Violencia económica de la que no se habla e impide que las mujeres vuelvan a empezar

Violencia económica de la que no se habla e impide que las mujeres vuelvan a empezar

Hay un tipo de violencia de la que aún se habla muy poco, pero que no se debe subestimar en absoluto. Este es el violencia económica, que miles de mujeres han sufrido durante años sin, en ocasiones, ni siquiera ser conscientes de ello. Comienza con pequeños gestos, que muchas veces no se perciben como un abuso real, y termina con la supresión total de la independencia económica de una mujer, que ya no puede liberarse de la vida a la que se ha encontrado encadenada.

Pero, ¿es realmente una realidad tan terrible la que se está gestando de esta manera? Sí, y es más precisamente porque más sutil: se infiltra en las mallas de una relación sin ser notado, y cuando sus efectos ahora son evidentes es demasiado tarde para dar marcha atrás Una mujer estudia, sigue sus sueños y tal vez se realiza en el mundo del trabajo, luego conoce al hombre del que se enamora y decide formar una familia.

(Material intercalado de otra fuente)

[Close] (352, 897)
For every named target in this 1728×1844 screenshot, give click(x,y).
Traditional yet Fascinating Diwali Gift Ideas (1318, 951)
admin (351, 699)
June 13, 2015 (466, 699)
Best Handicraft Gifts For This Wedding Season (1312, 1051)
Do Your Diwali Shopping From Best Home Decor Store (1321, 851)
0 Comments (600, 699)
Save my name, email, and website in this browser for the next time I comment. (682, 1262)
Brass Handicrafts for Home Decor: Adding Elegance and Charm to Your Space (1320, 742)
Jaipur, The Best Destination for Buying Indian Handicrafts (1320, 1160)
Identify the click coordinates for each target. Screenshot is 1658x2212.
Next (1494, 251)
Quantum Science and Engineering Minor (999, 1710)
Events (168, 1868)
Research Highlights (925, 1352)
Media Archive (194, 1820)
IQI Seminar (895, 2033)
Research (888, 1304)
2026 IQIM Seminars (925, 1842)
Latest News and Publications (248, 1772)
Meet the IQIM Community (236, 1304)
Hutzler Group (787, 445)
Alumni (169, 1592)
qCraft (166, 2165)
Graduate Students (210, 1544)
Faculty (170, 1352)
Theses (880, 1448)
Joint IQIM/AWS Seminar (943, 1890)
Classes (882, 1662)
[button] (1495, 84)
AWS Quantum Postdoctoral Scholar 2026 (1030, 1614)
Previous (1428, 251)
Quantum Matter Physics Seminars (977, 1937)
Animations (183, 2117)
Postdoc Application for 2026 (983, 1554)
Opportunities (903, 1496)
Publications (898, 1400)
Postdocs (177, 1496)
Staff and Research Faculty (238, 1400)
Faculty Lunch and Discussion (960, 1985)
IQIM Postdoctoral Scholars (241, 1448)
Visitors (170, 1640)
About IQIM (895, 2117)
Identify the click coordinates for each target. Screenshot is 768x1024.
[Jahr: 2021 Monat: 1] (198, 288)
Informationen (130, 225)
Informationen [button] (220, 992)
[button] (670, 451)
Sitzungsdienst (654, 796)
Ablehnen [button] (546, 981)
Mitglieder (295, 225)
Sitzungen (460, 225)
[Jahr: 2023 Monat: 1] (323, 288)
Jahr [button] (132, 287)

En ese punto hay dos caminos: ambos socios, compartiendo las tareas del hogar y las relativas a los hijos por igual, continúan con sus carreras. O la mujer se queda en casa para ocuparse de todo, renunciando al trabajo y, por supuesto, a su salario. La tercera vía casi nunca se contempla: el hombre que deja su trabajo y permite que su compañero de vida tenga una carrera.

Lo que una mujer realmente abandona del trabajo es el comienzo de una dependencia económica que puede ser extremadamente peligroso. Si ya no puede contar con su propio salario, si no puede permitirse comprar de forma independiente, si su socio continúa controlando cuidadosamente cada gasto y criticando la gestión de su negocio, hasta que decida administrar el dinero de la casa sin el su participación, aquí está la mujer está en una posición de sujeción.

Y si, como resultado de esta violencia, quisiera cortar los lazos con su vida y empezar de cero, estaría en un gran lío. Sin dinero, es casi imposible empacar y recuperar su vida, a menos que tenga uno detrás de usted. red de ayuda sólida. No puedes alquilar un apartamento, no tienes los recursos económicos para cubrir las necesidades básicas como comida y ropa. Y encontrar trabajo se vuelve cada vez más difícil.

¿Y los niños? los mantenimiento - si llega y cuando llegue - a menudo es insuficiente para satisfacer sus necesidades y esto crea una carga emocional adicional en la mujer, que debe evitar poner a sus hijos en condiciones de miseria renuncia a liberarse del yugo de su relación.

Pero el problema no se trata solo de la familia. Una mujer también puede ser víctima de violencia económica por su empleador, que aprovecha su necesidad de salario para aprovecharse psicológica y, a veces, físicamente. Y ciertamente no es nuevo que, con las mismas habilidades y deberes, una mujer a menudo gana mucho menos que un hombre. No es más que un reflejo de la violencia económica que se está gestando en nuestra sociedad, otra demostración más de una la violencia de género que debemos comprometernos a romper.

Uno reciente Encuesta de Procter & Gamble, la empresa estadounidense de bienes de consumo, ha demostrado que este tipo de violencia todavía está muy subestimado, por las mismas mujeres que suelen ser sus principales víctimas. De más de 500 encuestados, todas mujeres mayores de 50 años, el 71% dijo que encontró la violencia verbal es más humillante que el económico. Sin embargo, salir de él es mucho más complicado. Debemos recuperar nuestra vida y nuestra independencia financiera, rompiendo una mentalidad machista que todavía quiere mujeres en casa para criar hijos. Tenemos que hacerlo por nosotros mismos y por las mujeres y los hombres del mañana.